Well, that’s what eventually happened, albeit just in the last few years. Hadoop brought forth a means for passing very sophisticated queries, for streaming data that had not even been “normalized” yet, using API calls. At last, the means for communicating joined data to very lightweight clients, presented itself.

Yet in the first iterations (and even the second and third) of customer-facing web apps — perhaps for backward compatibility’s sake, perhaps because the original apps’ programmers are long-retired — the n + 1 problem has been baked into the new code all over again. Code that could be fixed, isn’t being fixed, because it’s hard.

Once again, some of us are deploying APM systems to measure our new apps’ performance, only to watch them confirm once again what we knew to begin with: Our systems architectures are not designed with users in mind.

Focus on UX

“Are you, in fact, architecting your application in such a way that you can accommodate for being elastic — not with regard to the requirement of resources, but with regard to the user experience?” asks Aaron Rudger, senior director of Product Management at Dynatrace.

“It does take a focus on user experience today, and understanding, what is your baseline that you’re trying to develop to? And doing that in a way that’s informed by the reality of how you should be defining user experience. It’s not like a page load, which is very 2000s — not even a load event, which is the JavaScript approach.”

While a user may perceive pixels being delivered to a screen, said Rudger, as the principal indicator of whether an app is doing its job, it is no longer (and honestly, may never have been) the actual function of pixel rendering that is responsible for delivering good UX. Rather, it is all the underlying, dependent job functions which must take place before the job of pixel delivery can even begin.

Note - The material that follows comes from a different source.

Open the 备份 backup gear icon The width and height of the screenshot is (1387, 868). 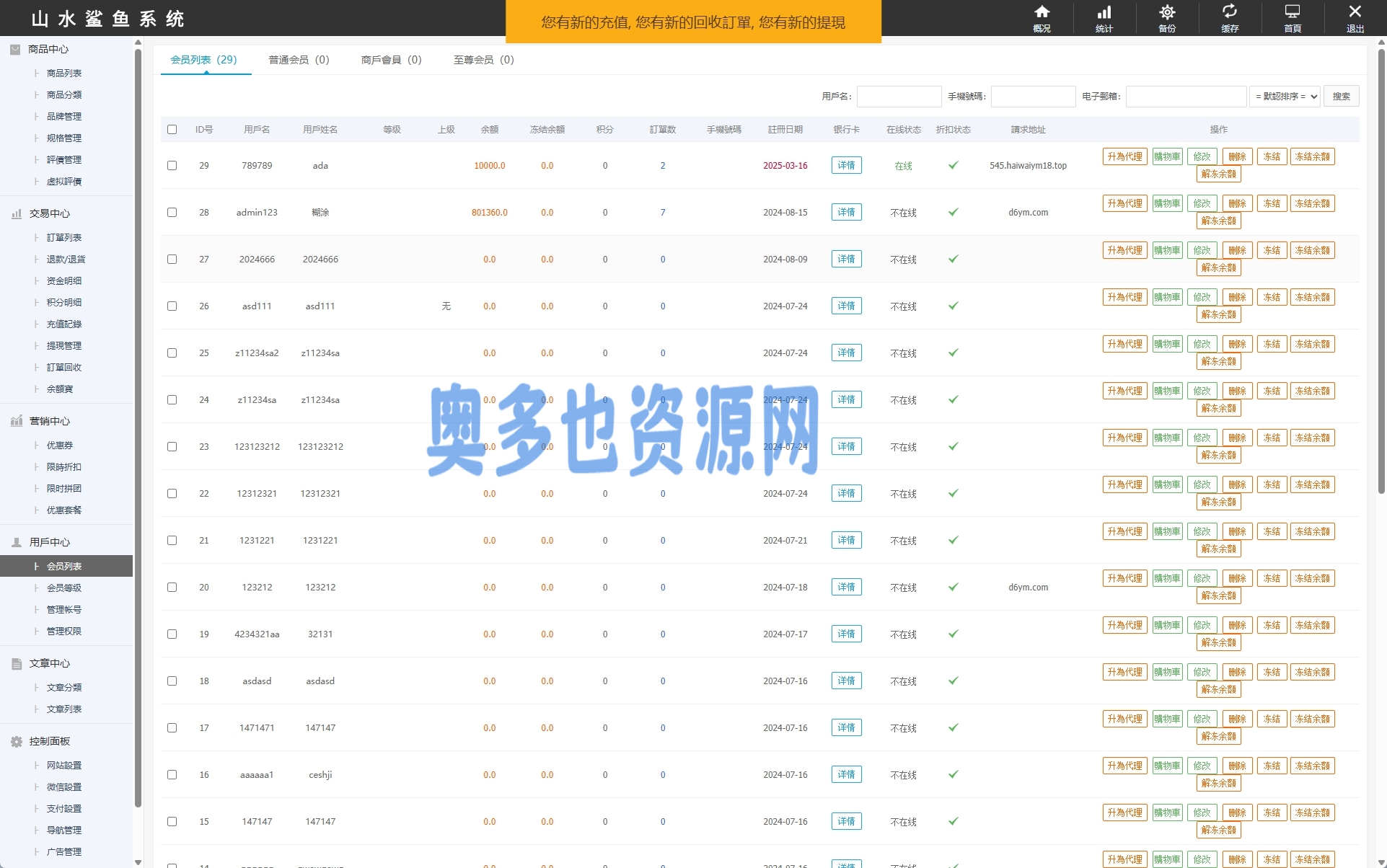point(1166,13)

“We as an industry still struggle with defining that,” he continued, “and helping our customers to create standards by which it’s defined. We talk internally about the whole notion that the quote/unquote ‘page load metric’ is dead. A lot of our customers still use it, because it’s relevant to the way they’re doing certain things with regard to their digital assets. But that is not state-of-the-art for sure. And frankly, where the art is has outpaced, in many respects, where the practice is, with regard to defining some of these metrics.”

For years, admins and network operators have been measuring the right things, but living with the results they couldn’t change. Now the network is changing out from under them, being replaced with the cloud — and now many of the right things have become the wrong things.

Either we learn to adapt, or we continue doing what we had been doing since the 1990s: watching our customers twiddle their thumbs, and pondering how we can help them do it faster.